Mary U. Farquharson (née Nichols; April 5, 1901 - September 1, 1982) was an American politician who served as a member of the Washington State Senate from 1935 to 1943.  She represented Washington's 46th legislative district as a Democrat.

Early life and education
Farquharson was born Mary U. Nichols in 1901 in Tacoma, Washington. In 1928, she married Frederick "Burt" Farquharson, a civil engineer and University of Washington engineering professor.

She was originally a member of the Socialist Party. She and Burt founded the Washington Commonwealth Federation, a political pressure group founded in 1934 that functioned as an organized faction of the Washington State Democratic Party and came to be dominated by the Communist Party USA by the late 1930s. WCF dissolved in 1948, during the Second Red Scare.

Political career
Mary and Burt became active in liberal politics in 1930; both were active in the Fellowship of Reconciliation, an interfaith peach and justice organization.

In 1934, with encouragement from the Women's Legislative Council of Washington, she ran for and won a seat in the Washington State Senate, serving two terms from 1935 to 1943.  Although she ran as a Democrat, she was previously a Socialist.  Her first Senate campaign prominently featured Upton Sinclair's slogan "Production for use not for profit," embodying a central economic tenet for both evolutionary socialists and revolutionary Marxists in the movements' 19th-century origins.

In 1935, the year she joined the Legislature, she was also one of the founders of the ACLU's Seattle chapter.

With large Democratic majorities in both houses of the Legislature, Farquharson was able to have an immediate legislative impact even in her first term. She advanced a bill limiting working hours for domestic workers to 60 per week, bringing Eleanor Roosevelt to Seattle in support.  Her legislative priorities also included seeking a progressive state income tax, funding education, advocating a unicameral legislature, and repealing Washington's criminal syndicalism law.

In 1939, she helped secure commutation of the sentence of Ray Becker, the last Industrial Workers of the World member incarcerated in relation to the Centralia Massacre, who had maintained his innocence for the intervening 20 years.

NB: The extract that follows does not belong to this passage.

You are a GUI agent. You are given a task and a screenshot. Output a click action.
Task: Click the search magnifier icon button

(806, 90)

Opposition to internment of Japanese Americans
During World War II, she worked to help incarcerated Japanese Americans during their internment by the United States government.  After the arrest of Gordon Hirabayashi for his open defiance of internment, Farquharson suggested that he make his case a test case, organized a support committee for Hirabayashi, and served as its secretary-treasurer as the committee raised funds for his legal defense.  This support was important in advancing Hirabayashi's case all the way to decision by the U.S. Supreme Court, particularly as the ACLU refused to support Hirabayashi.

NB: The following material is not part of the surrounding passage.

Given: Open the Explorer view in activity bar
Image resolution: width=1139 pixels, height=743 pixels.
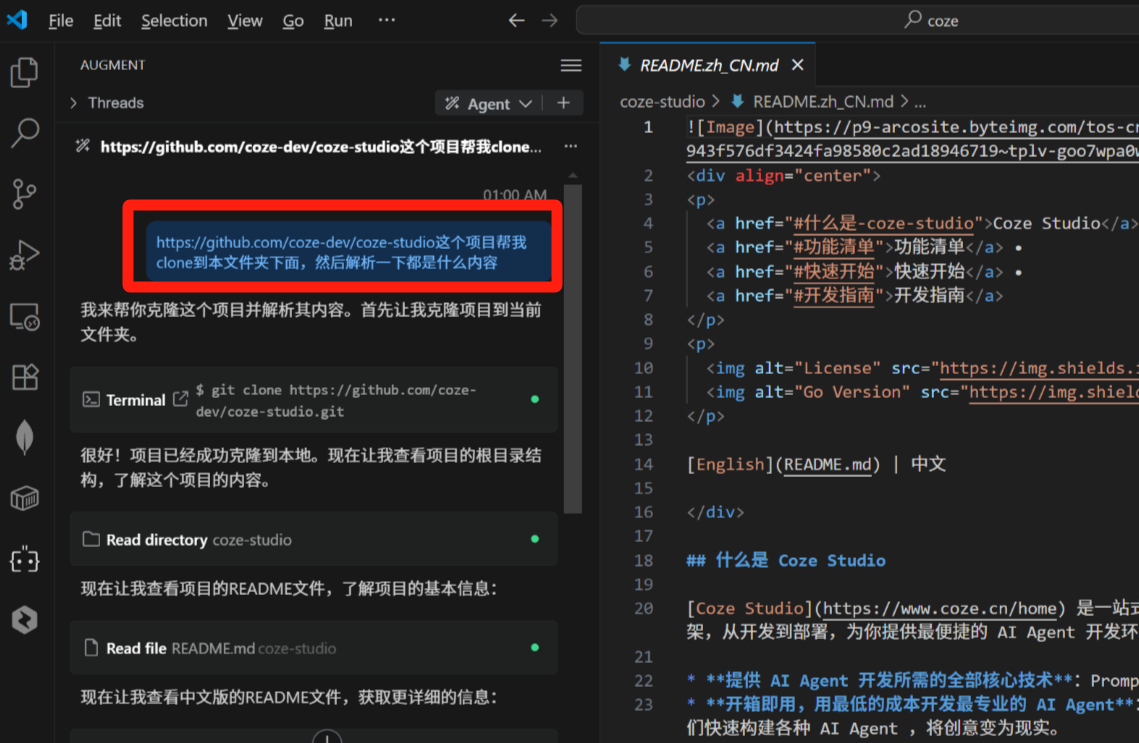Looking at the screenshot, I should (x=24, y=72).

More broadly, her advocacy against mass internment included working in 1943 as one organizers of the Pacific Coast Committee on American Principles and Fair Play.

After the Legislature
In 1950, Farquharson ran once more for the state Senate, but lost in the primary.  She and Burt remained politically active after the War, opposing capital punishment and nuclear proliferation until Burt's death in 1970.

Death and legacy
When Farquharson died in 1982, twelve years after her husband, she left 90% of her estate to the Fellowship of Reconciliation.

Affiliations
 Fellowship of Reconciliation
 Northwest Regional Secretary before and during World War II
 Seattle Urban League
 Women's International League for Peace and Freedom
 Delegate to 1946 Luxembourg Congress
 Women's Legislative Council
 University of Washington YMCA (board member)

Further reading
Sources cited in her biography from the Washington Legislature:
 “Seattle 1921-1940, From Boom to Bust”, Berner
 “Women of Washington,” Compiled by the American Association of University Women
 “Political Pioneers, The Lawmakers,” by Kathryn Hinsch
 “Democratic Women’s Activities in Washington,” The Washington State Democrat, published by the Women's Legislative Council of Washington, November, 1941.
 “Mary U. Farquharson papers, 1875-1982,” University of Washington, Special Collections.
 Ray Moore: An Oral History, interviewed by Sharon Boswell, Washington State Oral History Program, Office of the Secretary of State, 1999
Oral history interview, photos, and memorabilia on Washington State Digital Archives.
Mary Farquharson Papers, 1931-1981: Overview of the Collection, Archives West guide to collection in University of Washington Libraries special collections. 
Frederick Burt Farquharson Papers, 1923-1961: Overview of the Collection, Archives West guide to collection in University of Washington Libraries special collections. 
Additional sources cited in her biography on Densho Encyclopedia:
 Hirabayashi, Gordon, et al. A Principled Stand: The Story of Hirabayashi v. United States . Seattle: University of Washington Press, 2013.
 Irons, Peter. Justice at War: The Story of the Japanese American Internment Cases . New York: Oxford University Press, 1983. Berkeley: University of California Press, 1993.
 Scott, George W. "Mary Farquharson." Columbia: The Magazine of Northwest History 21.3 (Fall 2007): 17–21.

References

1901 births
1982 deaths
Democratic Party Washington (state) state senators
Women state legislators in Washington (state)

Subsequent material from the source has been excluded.